For each of these we can find the possible values of $AB$ which would make the product greater than $6840$, i.e. we work with the inequality $$CD>AB\ge \lfloor \frac{6840}{CD}\rfloor .$$ For $C=8$ we need to have $AB<80$. If $CD=87$ we even need to have $AB<70$ to avoid repeated digits. But $70\cdot 87<70\cdot 90=6300<6840$. If $CD=89$, we get $\lfloor \frac{6840}{CD}\rfloor =77$ and none of $77,78,79$ is possible for $AB$ because of repeated digits.

Note that when $AB<70$ we have $AB\times CD<70\cdot 98<7000$ and $E=6$ whenever $AB\times CD>6840$. Hence, we need to have $AB\ge 72$ to avoid repeated digits. Suppose now that $CD\ge 92$, then $A=7$ or $A=8$.

If $A=7$, we have $AB\times CD<80\cdot 98<8000$ which implies that $E=6$ whenever we have a solution with $AB\times CD>6840$. This implies $$72\le AB\le \lfloor \frac{7000}{CD}\rfloor .$$ We now list all possibilities in a table where we have excluded some by keeping in mind $E=6$ and by checking the last digits.

CD	92	93	94	95	98
7000/CD	76	75	74	73	71
AB	75	74	73	72
AB	74		72

For example, when $CD=92$ we excluded $AB=73$ because the last digit of the product would be $6$. We excluded $CD=96$ and $CD=97$ because $E=6$ and $A=7$. We now check that none of these possibilities leads to a solution. Indeed, $75\cdot 92=6900$ $74\cdot 92=6808$ $74\cdot 93=6882$ $73\cdot 94=6862$ $72\cdot 94=6768$ do not give solutions, except of course for $72\cdot 95=6840$.

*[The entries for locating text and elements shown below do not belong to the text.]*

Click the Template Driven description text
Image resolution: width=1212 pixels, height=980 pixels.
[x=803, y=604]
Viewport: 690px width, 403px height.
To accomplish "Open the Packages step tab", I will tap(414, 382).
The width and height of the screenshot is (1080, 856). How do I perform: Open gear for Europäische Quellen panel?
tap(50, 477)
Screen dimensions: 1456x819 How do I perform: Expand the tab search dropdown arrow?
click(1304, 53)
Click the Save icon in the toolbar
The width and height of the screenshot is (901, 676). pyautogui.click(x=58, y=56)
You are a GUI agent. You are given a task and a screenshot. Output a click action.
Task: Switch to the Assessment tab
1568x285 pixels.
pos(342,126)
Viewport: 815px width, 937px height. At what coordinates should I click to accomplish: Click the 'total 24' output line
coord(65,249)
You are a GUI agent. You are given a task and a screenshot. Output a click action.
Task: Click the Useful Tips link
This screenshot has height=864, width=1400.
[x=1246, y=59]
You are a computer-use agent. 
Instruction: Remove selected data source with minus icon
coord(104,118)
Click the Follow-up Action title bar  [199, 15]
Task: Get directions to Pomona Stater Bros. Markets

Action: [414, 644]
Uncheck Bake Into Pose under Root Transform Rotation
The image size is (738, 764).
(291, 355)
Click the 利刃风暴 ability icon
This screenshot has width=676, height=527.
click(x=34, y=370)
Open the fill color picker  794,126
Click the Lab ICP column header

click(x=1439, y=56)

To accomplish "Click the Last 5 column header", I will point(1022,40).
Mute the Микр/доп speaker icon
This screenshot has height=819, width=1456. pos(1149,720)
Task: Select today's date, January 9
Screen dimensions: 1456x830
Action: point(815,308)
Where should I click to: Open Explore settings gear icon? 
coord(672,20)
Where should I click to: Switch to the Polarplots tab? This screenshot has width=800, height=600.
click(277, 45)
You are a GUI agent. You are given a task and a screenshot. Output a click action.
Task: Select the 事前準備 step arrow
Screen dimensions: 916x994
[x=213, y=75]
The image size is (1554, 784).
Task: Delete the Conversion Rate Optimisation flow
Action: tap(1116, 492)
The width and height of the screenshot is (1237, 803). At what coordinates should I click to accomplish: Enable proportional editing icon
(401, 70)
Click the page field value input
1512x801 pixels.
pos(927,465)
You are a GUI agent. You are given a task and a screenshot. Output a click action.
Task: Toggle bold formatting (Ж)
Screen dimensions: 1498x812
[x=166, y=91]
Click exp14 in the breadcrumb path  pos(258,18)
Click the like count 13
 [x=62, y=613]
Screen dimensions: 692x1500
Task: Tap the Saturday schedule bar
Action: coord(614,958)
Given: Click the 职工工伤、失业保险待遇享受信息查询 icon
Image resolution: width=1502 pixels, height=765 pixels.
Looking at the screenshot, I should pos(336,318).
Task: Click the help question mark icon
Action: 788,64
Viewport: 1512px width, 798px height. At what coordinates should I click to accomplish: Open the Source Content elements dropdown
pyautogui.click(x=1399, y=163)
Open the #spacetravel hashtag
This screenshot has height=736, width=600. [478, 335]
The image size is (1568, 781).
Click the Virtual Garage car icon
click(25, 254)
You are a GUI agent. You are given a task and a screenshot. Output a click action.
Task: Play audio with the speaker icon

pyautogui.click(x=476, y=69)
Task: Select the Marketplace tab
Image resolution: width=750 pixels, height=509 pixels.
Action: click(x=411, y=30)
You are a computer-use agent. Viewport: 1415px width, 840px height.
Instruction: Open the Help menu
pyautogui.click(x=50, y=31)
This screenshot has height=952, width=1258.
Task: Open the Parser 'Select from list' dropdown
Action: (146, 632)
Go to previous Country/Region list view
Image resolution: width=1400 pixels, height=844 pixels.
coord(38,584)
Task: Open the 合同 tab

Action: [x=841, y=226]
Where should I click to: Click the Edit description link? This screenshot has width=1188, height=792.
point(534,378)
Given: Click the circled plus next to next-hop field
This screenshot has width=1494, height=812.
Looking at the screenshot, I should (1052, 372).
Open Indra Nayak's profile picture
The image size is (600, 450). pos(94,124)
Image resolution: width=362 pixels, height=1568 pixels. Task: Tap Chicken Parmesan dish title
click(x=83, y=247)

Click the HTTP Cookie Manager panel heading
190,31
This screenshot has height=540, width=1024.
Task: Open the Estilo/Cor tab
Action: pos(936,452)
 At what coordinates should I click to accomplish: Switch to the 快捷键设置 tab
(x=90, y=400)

If $A=8$, we have $AB\times CD<90\cdot 98<9000$ and $AB\times CD\ge 82\cdot 92=7544$ which implies that $E$ must be $7$. As $F$ can now be at most $6$, we actually have $AB\times CD<7700$, hence $$82\le AB\le \lfloor \frac{7700}{CD}\rfloor .$$ Because $94\cdot 82=7708$, the only values left for $CD$ are $92$ and $93$. If $CD=93$, $7700/93<83$ and the only possibility is $AB=82$. But $82\cdot 93=7626$, no solution. If $CD=92$, $AB\ne 82$ and $7700/92<84$, hence $AB$ could only be $83$. But $83\cdot 92=7636$. Thus $6840$ is the largest possible $EFGH$.